見出し画像

③大学院に行こうと思ったこと(2020年1月)

 反則かもしれないが、大学院を受ける当時の手記を見つけてしまった。本人的には、タイムラグが面白いのだけど、まあ皆さんにはどうかな?と思いつつ、かさぶたの生々しさを感じたくて再録させて頂きます。すごい雨。

*************************
 
 2018年の人事異動で後輩に抜かれた。しかも内示されていた「昇進」もかなわなかった。あの日の私の写真は複雑な顔をしている。口角こそ上がってはいるものの、目には力がなく悔しさと無力感が漂っている。これでは行けない、このままでは行けないと思った。

 大学受験に失敗し浪人していたとき、父が突然私の部屋に来たことがある。長い海外駐在を単身赴任で勤め、本社に戻ってきた父が「出向になった」と言った。その時、不意に父が涙をぬぐった瞬間を私は見逃さなかった。サラリーマンの転機だったと思う。その時が、私にも訪れたのだ。

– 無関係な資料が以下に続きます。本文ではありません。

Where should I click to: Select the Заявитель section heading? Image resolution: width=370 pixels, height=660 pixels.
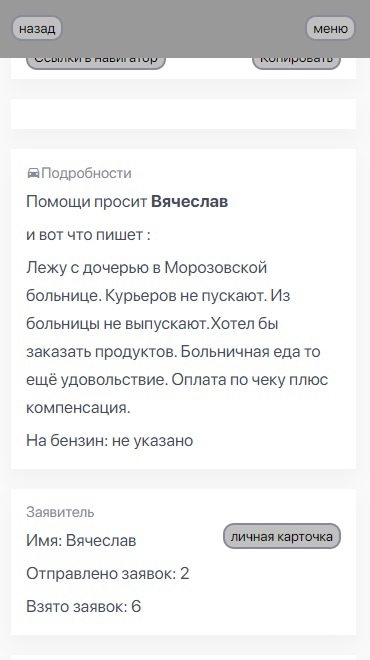pos(60,512)
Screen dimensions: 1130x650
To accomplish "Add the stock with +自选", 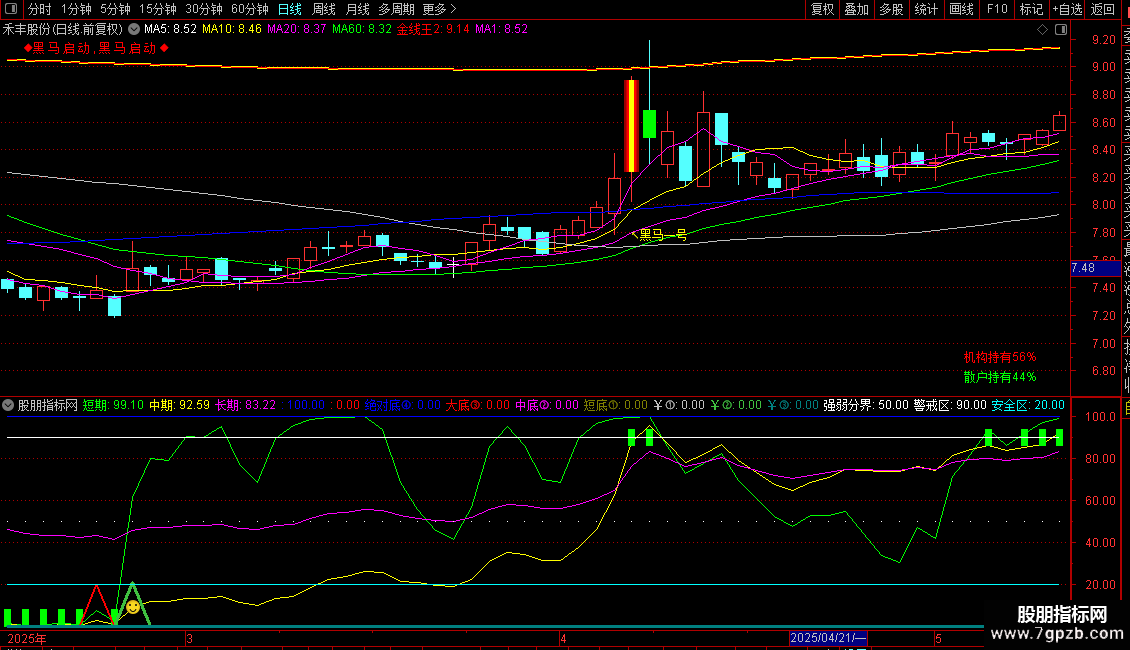I will click(1067, 9).
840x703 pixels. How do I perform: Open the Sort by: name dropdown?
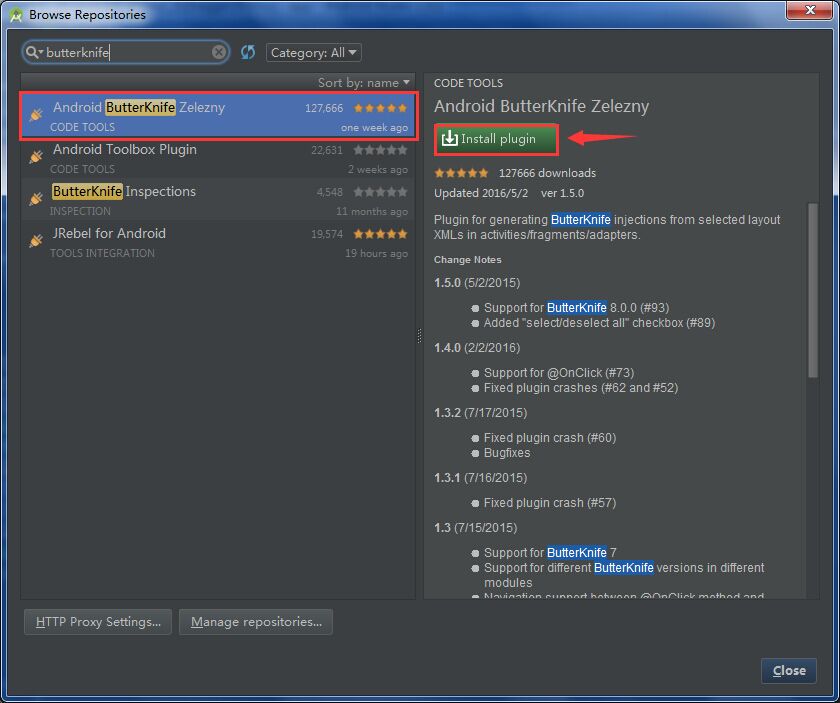coord(364,82)
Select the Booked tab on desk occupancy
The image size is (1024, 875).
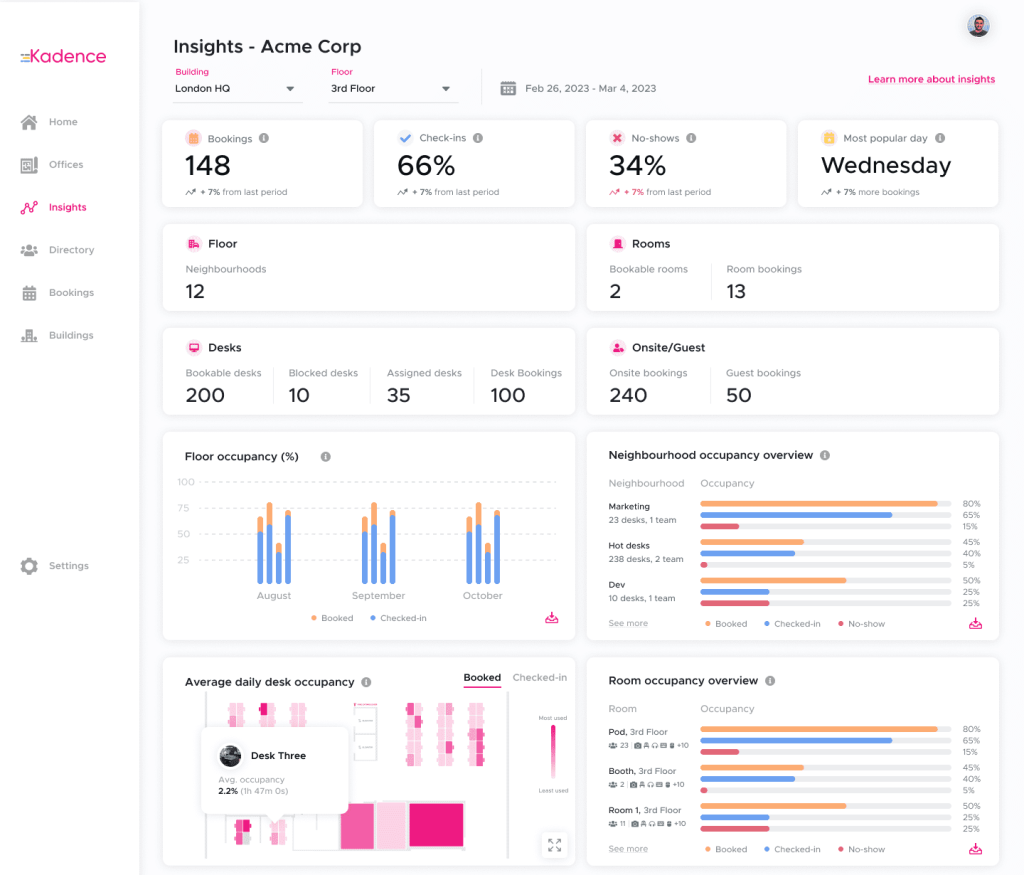click(x=482, y=678)
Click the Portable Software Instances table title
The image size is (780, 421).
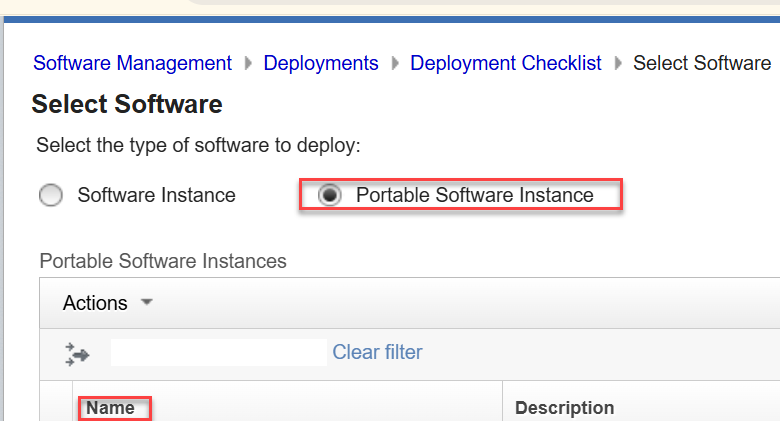163,261
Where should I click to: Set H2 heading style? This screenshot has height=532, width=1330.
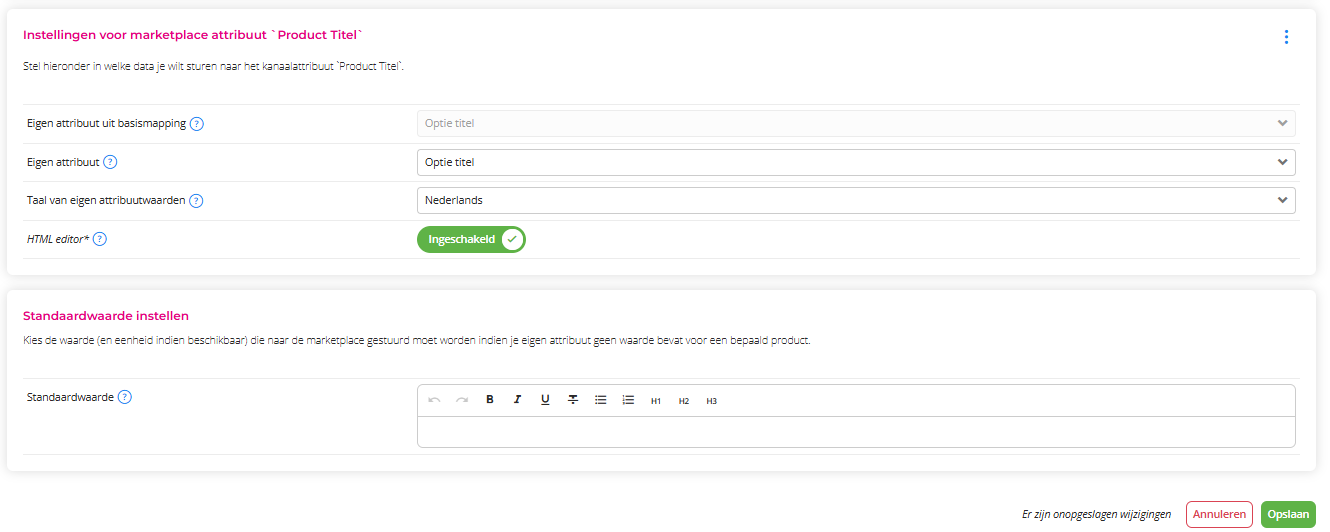pyautogui.click(x=684, y=401)
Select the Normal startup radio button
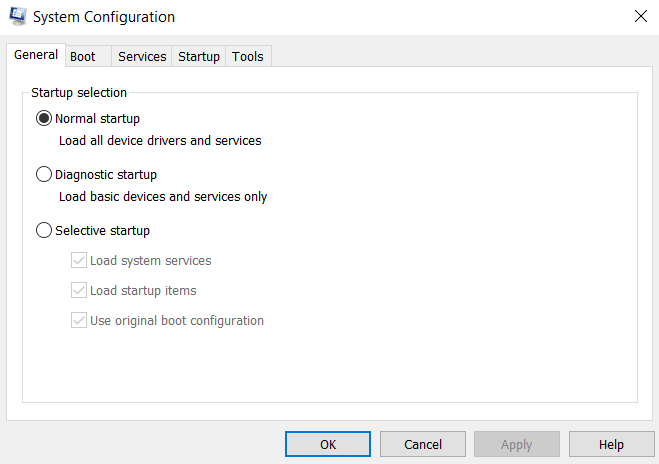 (x=44, y=119)
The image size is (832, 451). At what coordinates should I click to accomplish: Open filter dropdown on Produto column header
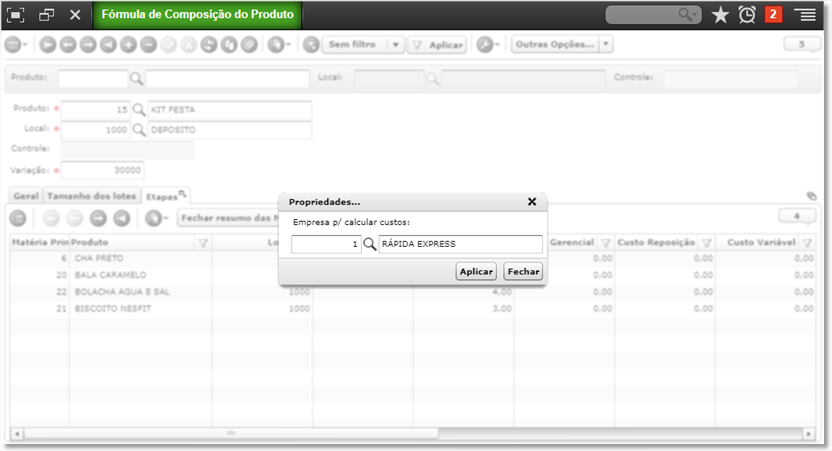[203, 243]
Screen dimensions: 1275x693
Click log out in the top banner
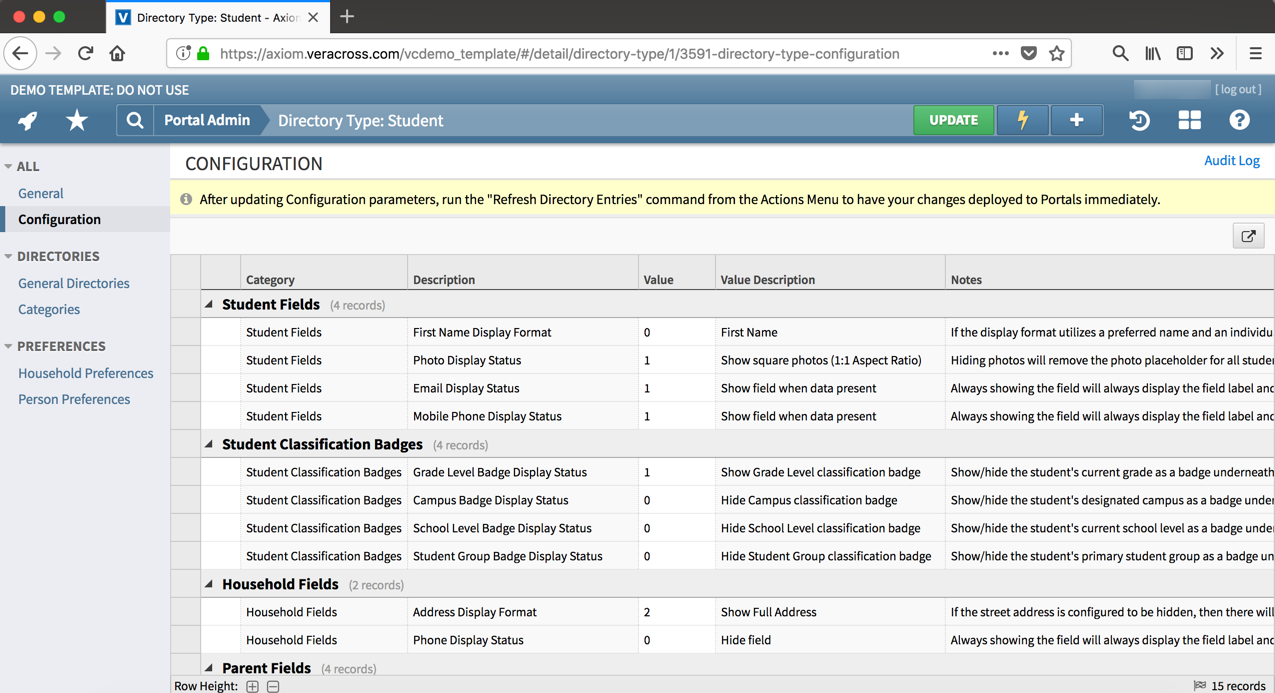click(x=1238, y=89)
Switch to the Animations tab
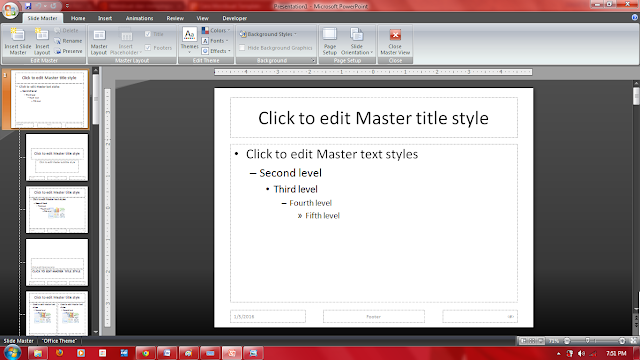Image resolution: width=640 pixels, height=360 pixels. (139, 18)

 何をすればいいのか?私は急逝した恩人の編集者の言葉を思い出していた。「いつか次の本を世に出しなさい」。しかし怠け者の私は、彼女の言葉を実現することなく10年が経とうとしていた。そうだ、書かなければならない。でも自分ひとりでは書けそうもない。どうする?書かなければならない環境に身を置くしかない。それには大学院が早道だと考えた。見渡せば社会人の知り合いも結構、大学院に通っている。私の場合、東京大学に入れなかったという長年のコンプレックスもあり、東大を受けることにした。

 私の合格を知った友人が「お前は何を目指しているのか?」と聞く。私にはうまく答えることができない。ただ新しい環境に身をおけば、それなりに球は転がり出すだろうと思っている。新しい学び、新しい出会い、新しい生活。年を食ってはいるが、虚心坦懐で挑戦できればそれでいいのではないか?今はそう考えている。(2020年1月記)

この記事が気に入ったらサポートをしてみませんか?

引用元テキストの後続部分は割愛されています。